** CONSIGNE **
Dans l'intervention de Harlem Désir reproduite ci-dessous, relevez tous les points fondamentaux pour la démocratie que traite l'accord avec le Maroc selon l'orateur.

==== EXTRAIT DU DOCUMENT

Intervention de Harlem Désir

Réunion du 15 juillet 2015 à 14h30
Entraide judiciaire avec le maroc — Adoption définitive en procédure accélérée d'un projet de loi dans le texte de la commission

Harlem Désir :

Monsieur le président, mesdames, messieurs les sénateurs, je veux vous remercier pour ce débat. Les orateurs ont placé ces échanges au niveau requis en évoquant l’intensité et la qualité des relations exceptionnelles entre la France et le Maroc, un pays ami, un pays allié, un pays avec lequel nous entretenons des liens de fraternité.

Au cours de cette discussion générale, vous avez soulevé des questions importantes et légitimes.

Des questions importantes, car le Maroc est un pôle de stabilité dans un monde arabe déchiré par les conflits, un pays qui a fait des choix courageux pour se moderniser et qu’il est essentiel d’encourager dans cette voie. C’est aussi un partenaire de premier plan pour la France non seulement dans la lutte contre le terrorisme et les dérives radicales, mais aussi sur le plan économique et culturel.

Des questions légitimes, car l’accord qui nous occupe aujourd’hui traite de points fondamentaux pour notre démocratie tels que la séparation des pouvoirs, l’accès des citoyens à la justice, l’égalité de tous devant la loi ou encore la vocation universelle des droits de l’homme.

Nous devons donc traiter ces sujets avec la gravité qui convient et prendre le temps d’aller au fond des choses. C’est pourquoi je reprends la parole pour vous apporter les éclaircissements nécessaires, notamment à la suite de vos remarques sur une possible imprécision rédactionnelle de l’accord, à laquelle je ne souscris pas.

Tout d’abord, sur les aspects juridiques de l’accord et la nature des informations transmises, les autorités se transmettront les informations que l’autorité judiciaire aura portées à leur connaissance à cette fin. C’est donc bien à l’autorité judiciaire, dont notre Constitution garantit l’indépendance et la vocation de gardienne des libertés individuelles, qu’il reviendra d’apprécier le contenu exact des informations transmises.

Ensuite, comme je l’ai indiqué dans mon intervention liminaire, le texte s’appliquera bien aux binationaux. Le juge français, au vu des observations ou informations éventuellement reçues du juge marocain, déterminera les suites de la procédure. Sa décision sera guidée par le souci d’assurer la meilleure administration de la justice, ce qui comprend, dans notre conception, la place de la victime dans la procédure.

En ce qui concerne l’indépendance des juges, le texte est strictement conforme aux principes de séparation des pouvoirs et d’indépendance de l’autorité judiciaire consacrés par la Constitution. L’autorité judiciaire conservera donc, en toute hypothèse, le dernier mot sur les suites à donner.

========
==== DONNÉES

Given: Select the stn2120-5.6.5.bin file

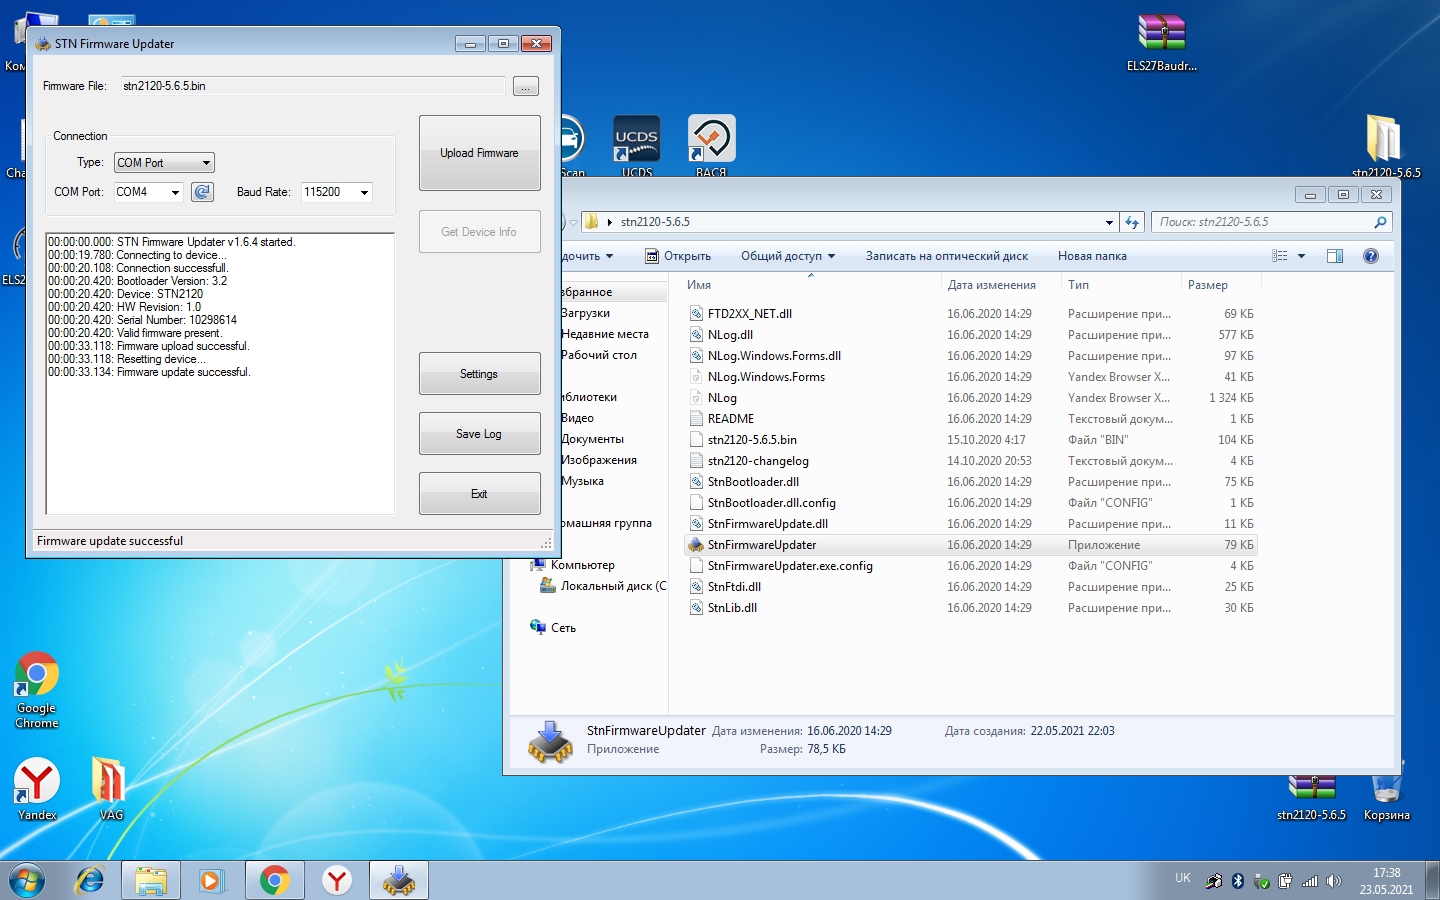Looking at the screenshot, I should tap(752, 440).
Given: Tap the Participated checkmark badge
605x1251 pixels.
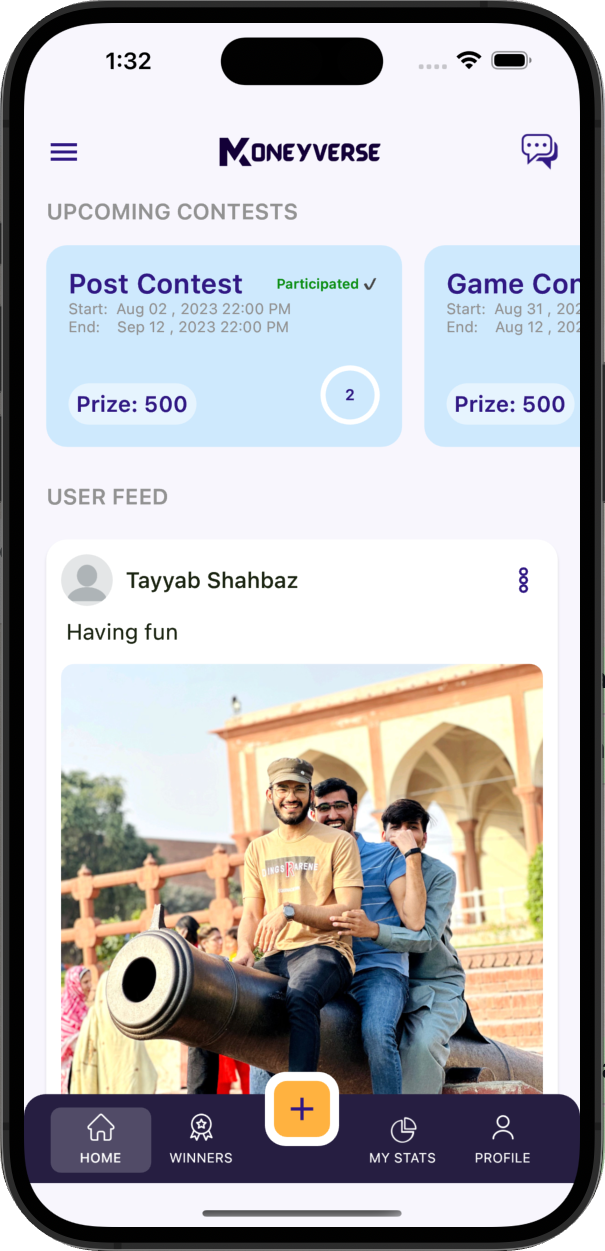Looking at the screenshot, I should tap(327, 284).
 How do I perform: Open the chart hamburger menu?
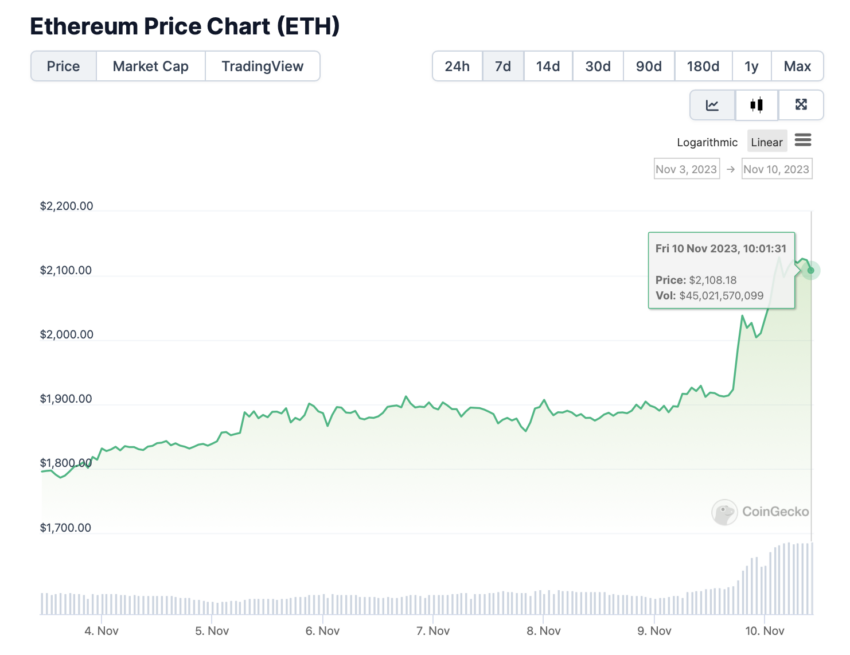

========

** CORRIGÉ **
- la séparation des pouvoirs
- l'accès des citoyens à la justice
- l'égalité de tous devant la loi
- la vocation universelle des droits de l'homme